» Input for this task:
================
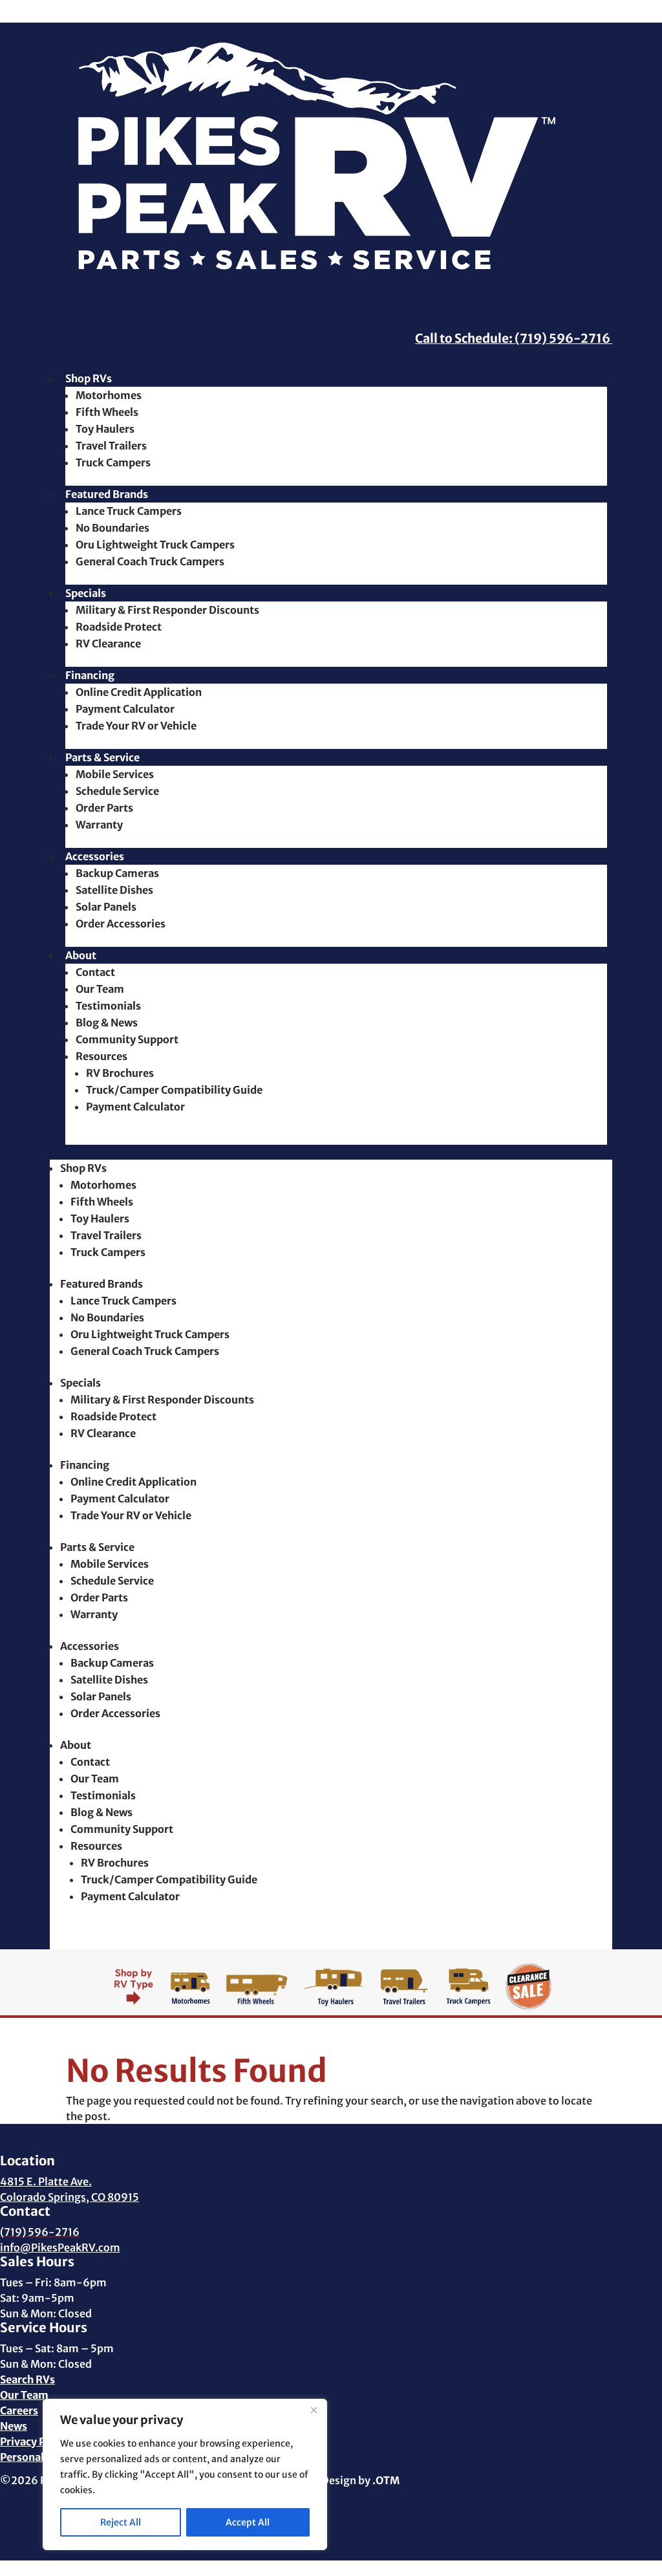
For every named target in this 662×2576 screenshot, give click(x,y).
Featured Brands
================
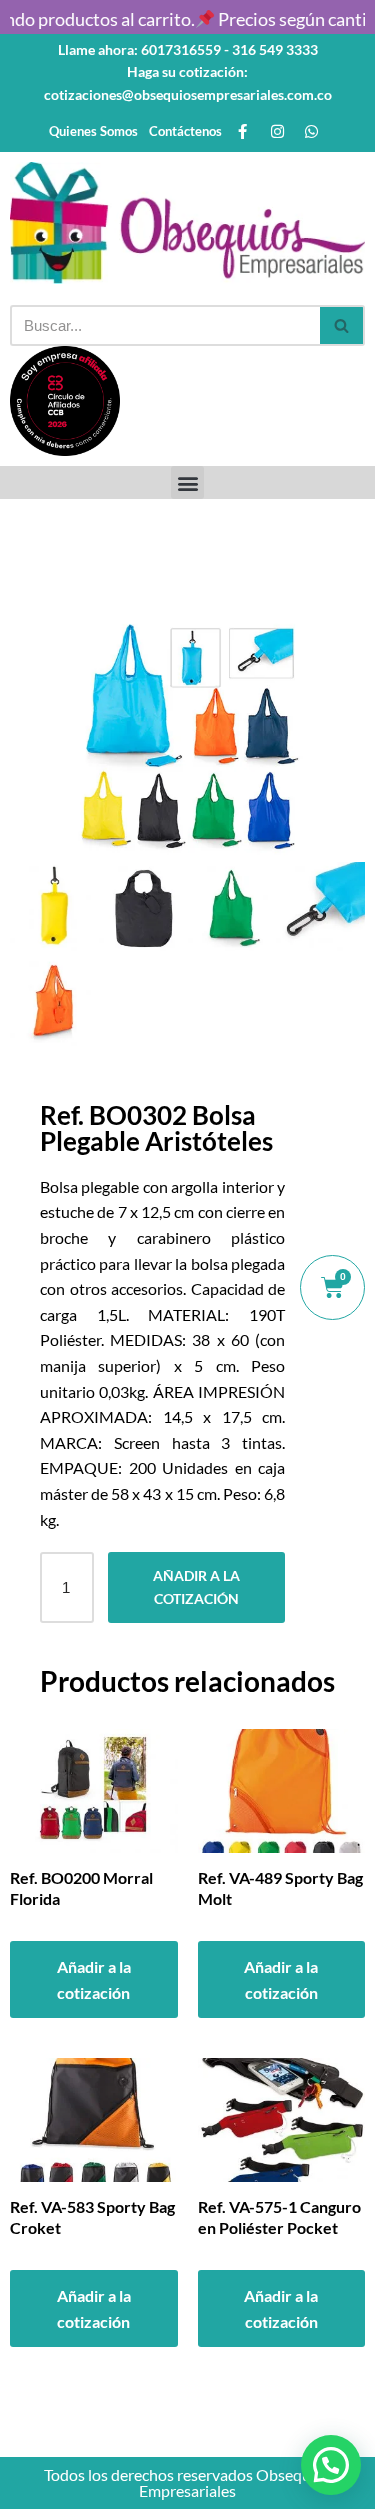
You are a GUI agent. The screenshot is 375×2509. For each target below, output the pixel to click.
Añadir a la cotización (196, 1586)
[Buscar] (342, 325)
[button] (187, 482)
================
From the records above, print only the lines between the one holding "For every named" and the one holding "Featured Brands", inclusive, exactly as they stand.

For every named target in this 662×2576 screenshot, give click(x,y).
Featured Brands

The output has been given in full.